Work to complete: Transcribe the data in full, keeping each line exactly as it appears.

*** Record extracts Section Begins ***

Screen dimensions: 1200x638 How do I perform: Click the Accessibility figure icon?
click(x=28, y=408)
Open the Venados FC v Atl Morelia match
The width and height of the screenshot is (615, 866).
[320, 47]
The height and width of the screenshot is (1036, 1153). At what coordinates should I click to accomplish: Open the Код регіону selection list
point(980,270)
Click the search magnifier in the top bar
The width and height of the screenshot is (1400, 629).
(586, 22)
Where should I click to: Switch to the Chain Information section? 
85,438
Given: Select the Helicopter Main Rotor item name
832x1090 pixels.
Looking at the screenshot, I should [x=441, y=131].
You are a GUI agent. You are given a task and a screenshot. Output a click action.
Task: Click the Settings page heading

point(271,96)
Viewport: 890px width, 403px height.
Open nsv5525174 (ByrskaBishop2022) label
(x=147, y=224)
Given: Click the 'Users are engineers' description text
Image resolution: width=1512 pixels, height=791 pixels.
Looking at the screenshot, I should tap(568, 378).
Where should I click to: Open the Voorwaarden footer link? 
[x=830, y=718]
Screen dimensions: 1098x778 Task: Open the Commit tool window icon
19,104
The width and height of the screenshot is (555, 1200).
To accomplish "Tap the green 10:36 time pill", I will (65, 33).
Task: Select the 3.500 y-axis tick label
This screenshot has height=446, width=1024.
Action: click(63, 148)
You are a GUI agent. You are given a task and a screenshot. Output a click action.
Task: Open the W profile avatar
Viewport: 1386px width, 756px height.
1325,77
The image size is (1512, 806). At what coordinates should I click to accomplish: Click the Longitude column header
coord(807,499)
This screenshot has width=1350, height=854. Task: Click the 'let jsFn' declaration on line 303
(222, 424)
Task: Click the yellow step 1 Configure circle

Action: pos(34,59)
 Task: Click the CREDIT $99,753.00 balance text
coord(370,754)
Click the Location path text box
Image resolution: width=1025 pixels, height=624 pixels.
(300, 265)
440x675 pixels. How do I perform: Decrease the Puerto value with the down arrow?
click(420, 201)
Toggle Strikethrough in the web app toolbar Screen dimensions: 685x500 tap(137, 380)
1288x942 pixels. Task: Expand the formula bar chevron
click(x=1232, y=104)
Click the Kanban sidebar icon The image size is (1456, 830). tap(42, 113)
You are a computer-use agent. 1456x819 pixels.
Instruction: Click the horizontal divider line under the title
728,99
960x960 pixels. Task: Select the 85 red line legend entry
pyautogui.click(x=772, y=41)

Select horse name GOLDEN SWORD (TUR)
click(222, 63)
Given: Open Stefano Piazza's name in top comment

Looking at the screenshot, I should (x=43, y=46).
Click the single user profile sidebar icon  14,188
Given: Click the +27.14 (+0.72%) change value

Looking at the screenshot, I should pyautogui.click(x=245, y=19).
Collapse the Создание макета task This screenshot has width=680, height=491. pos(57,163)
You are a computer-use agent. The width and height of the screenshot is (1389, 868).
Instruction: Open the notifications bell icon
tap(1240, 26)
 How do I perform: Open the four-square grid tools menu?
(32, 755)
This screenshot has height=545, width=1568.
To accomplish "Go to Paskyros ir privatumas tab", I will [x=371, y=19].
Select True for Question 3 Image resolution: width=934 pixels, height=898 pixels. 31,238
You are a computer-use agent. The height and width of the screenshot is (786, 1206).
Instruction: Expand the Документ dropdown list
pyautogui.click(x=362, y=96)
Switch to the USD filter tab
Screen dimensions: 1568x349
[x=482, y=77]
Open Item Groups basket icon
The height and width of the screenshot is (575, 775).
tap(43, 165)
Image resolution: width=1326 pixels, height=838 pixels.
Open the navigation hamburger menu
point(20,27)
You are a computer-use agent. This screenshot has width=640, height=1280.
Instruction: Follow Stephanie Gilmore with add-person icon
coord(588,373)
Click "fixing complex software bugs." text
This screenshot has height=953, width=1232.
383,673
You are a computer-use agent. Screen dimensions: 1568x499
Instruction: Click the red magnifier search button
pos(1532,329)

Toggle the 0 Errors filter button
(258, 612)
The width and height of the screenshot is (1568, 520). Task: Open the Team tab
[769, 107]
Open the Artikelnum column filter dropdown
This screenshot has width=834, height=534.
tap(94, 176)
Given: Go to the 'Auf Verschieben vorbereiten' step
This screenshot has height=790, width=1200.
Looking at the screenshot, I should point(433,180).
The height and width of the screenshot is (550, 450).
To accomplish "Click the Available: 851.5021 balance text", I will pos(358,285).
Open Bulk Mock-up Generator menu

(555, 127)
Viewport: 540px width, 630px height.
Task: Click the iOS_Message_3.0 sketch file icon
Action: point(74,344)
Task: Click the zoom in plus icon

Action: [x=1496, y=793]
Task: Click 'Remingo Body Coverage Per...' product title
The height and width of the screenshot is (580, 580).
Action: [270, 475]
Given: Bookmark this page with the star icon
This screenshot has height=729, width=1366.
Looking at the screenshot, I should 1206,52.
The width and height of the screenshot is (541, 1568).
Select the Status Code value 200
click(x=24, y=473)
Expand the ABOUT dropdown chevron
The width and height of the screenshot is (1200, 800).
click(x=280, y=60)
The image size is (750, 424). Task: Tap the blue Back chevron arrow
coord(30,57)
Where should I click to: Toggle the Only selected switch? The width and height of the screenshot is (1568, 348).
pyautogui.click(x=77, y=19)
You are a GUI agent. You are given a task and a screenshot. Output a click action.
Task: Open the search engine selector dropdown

*** Record extracts Section Ends ***

Finished exercise:
Screen dimensions: 1200x638 How do I perform: Click the Accessibility figure icon?
click(x=28, y=408)
Open the Venados FC v Atl Morelia match
The width and height of the screenshot is (615, 866).
[320, 47]
The height and width of the screenshot is (1036, 1153). At what coordinates should I click to accomplish: Open the Код регіону selection list
point(980,270)
Click the search magnifier in the top bar
The width and height of the screenshot is (1400, 629).
(586, 22)
Where should I click to: Switch to the Chain Information section? 
85,438
Given: Select the Helicopter Main Rotor item name
832x1090 pixels.
Looking at the screenshot, I should [x=441, y=131].
You are a GUI agent. You are given a task and a screenshot. Output a click action.
Task: Click the Settings page heading

point(271,96)
Viewport: 890px width, 403px height.
Open nsv5525174 (ByrskaBishop2022) label
(x=147, y=224)
Given: Click the 'Users are engineers' description text
Image resolution: width=1512 pixels, height=791 pixels.
Looking at the screenshot, I should tap(568, 378).
Where should I click to: Open the Voorwaarden footer link? 
[x=830, y=718]
Screen dimensions: 1098x778 Task: Open the Commit tool window icon
19,104
The width and height of the screenshot is (555, 1200).
To accomplish "Tap the green 10:36 time pill", I will (65, 33).
Task: Select the 3.500 y-axis tick label
This screenshot has height=446, width=1024.
Action: click(63, 148)
You are a GUI agent. You are given a task and a screenshot. Output a click action.
Task: Open the W profile avatar
Viewport: 1386px width, 756px height.
1325,77
The image size is (1512, 806). At what coordinates should I click to accomplish: Click the Longitude column header
coord(807,499)
This screenshot has width=1350, height=854. Task: Click the 'let jsFn' declaration on line 303
(222, 424)
Task: Click the yellow step 1 Configure circle

Action: pos(34,59)
 Task: Click the CREDIT $99,753.00 balance text
coord(370,754)
Click the Location path text box
Image resolution: width=1025 pixels, height=624 pixels.
(300, 265)
440x675 pixels. How do I perform: Decrease the Puerto value with the down arrow?
click(420, 201)
Toggle Strikethrough in the web app toolbar Screen dimensions: 685x500 tap(137, 380)
1288x942 pixels. Task: Expand the formula bar chevron
click(x=1232, y=104)
Click the Kanban sidebar icon The image size is (1456, 830). tap(42, 113)
You are a computer-use agent. 1456x819 pixels.
Instruction: Click the horizontal divider line under the title
728,99
960x960 pixels. Task: Select the 85 red line legend entry
pyautogui.click(x=772, y=41)

Select horse name GOLDEN SWORD (TUR)
click(222, 63)
Given: Open Stefano Piazza's name in top comment

Looking at the screenshot, I should (x=43, y=46).
Click the single user profile sidebar icon  14,188
Given: Click the +27.14 (+0.72%) change value

Looking at the screenshot, I should pyautogui.click(x=245, y=19).
Collapse the Создание макета task This screenshot has width=680, height=491. pos(57,163)
You are a computer-use agent. The width and height of the screenshot is (1389, 868).
Instruction: Open the notifications bell icon
tap(1240, 26)
 How do I perform: Open the four-square grid tools menu?
(32, 755)
This screenshot has height=545, width=1568.
To accomplish "Go to Paskyros ir privatumas tab", I will [x=371, y=19].
Select True for Question 3 Image resolution: width=934 pixels, height=898 pixels. 31,238
You are a computer-use agent. The height and width of the screenshot is (786, 1206).
Instruction: Expand the Документ dropdown list
pyautogui.click(x=362, y=96)
Switch to the USD filter tab
Screen dimensions: 1568x349
[x=482, y=77]
Open Item Groups basket icon
The height and width of the screenshot is (575, 775).
tap(43, 165)
Image resolution: width=1326 pixels, height=838 pixels.
Open the navigation hamburger menu
point(20,27)
You are a computer-use agent. This screenshot has width=640, height=1280.
Instruction: Follow Stephanie Gilmore with add-person icon
coord(588,373)
Click "fixing complex software bugs." text
This screenshot has height=953, width=1232.
383,673
You are a computer-use agent. Screen dimensions: 1568x499
Instruction: Click the red magnifier search button
pos(1532,329)

Toggle the 0 Errors filter button
(258, 612)
The width and height of the screenshot is (1568, 520). Task: Open the Team tab
[769, 107]
Open the Artikelnum column filter dropdown
This screenshot has width=834, height=534.
tap(94, 176)
Given: Go to the 'Auf Verschieben vorbereiten' step
This screenshot has height=790, width=1200.
Looking at the screenshot, I should point(433,180).
The height and width of the screenshot is (550, 450).
To accomplish "Click the Available: 851.5021 balance text", I will pos(358,285).
Open Bulk Mock-up Generator menu

(555, 127)
Viewport: 540px width, 630px height.
Task: Click the iOS_Message_3.0 sketch file icon
Action: point(74,344)
Task: Click the zoom in plus icon

Action: [x=1496, y=793]
Task: Click 'Remingo Body Coverage Per...' product title
The height and width of the screenshot is (580, 580).
Action: [270, 475]
Given: Bookmark this page with the star icon
This screenshot has height=729, width=1366.
Looking at the screenshot, I should 1206,52.
The width and height of the screenshot is (541, 1568).
Select the Status Code value 200
click(x=24, y=473)
Expand the ABOUT dropdown chevron
The width and height of the screenshot is (1200, 800).
click(x=280, y=60)
The image size is (750, 424). Task: Tap the blue Back chevron arrow
coord(30,57)
Where should I click to: Toggle the Only selected switch? The width and height of the screenshot is (1568, 348).
pyautogui.click(x=77, y=19)
You are a GUI agent. You are given a task and a screenshot. Output a click action.
Task: Open the search engine selector dropdown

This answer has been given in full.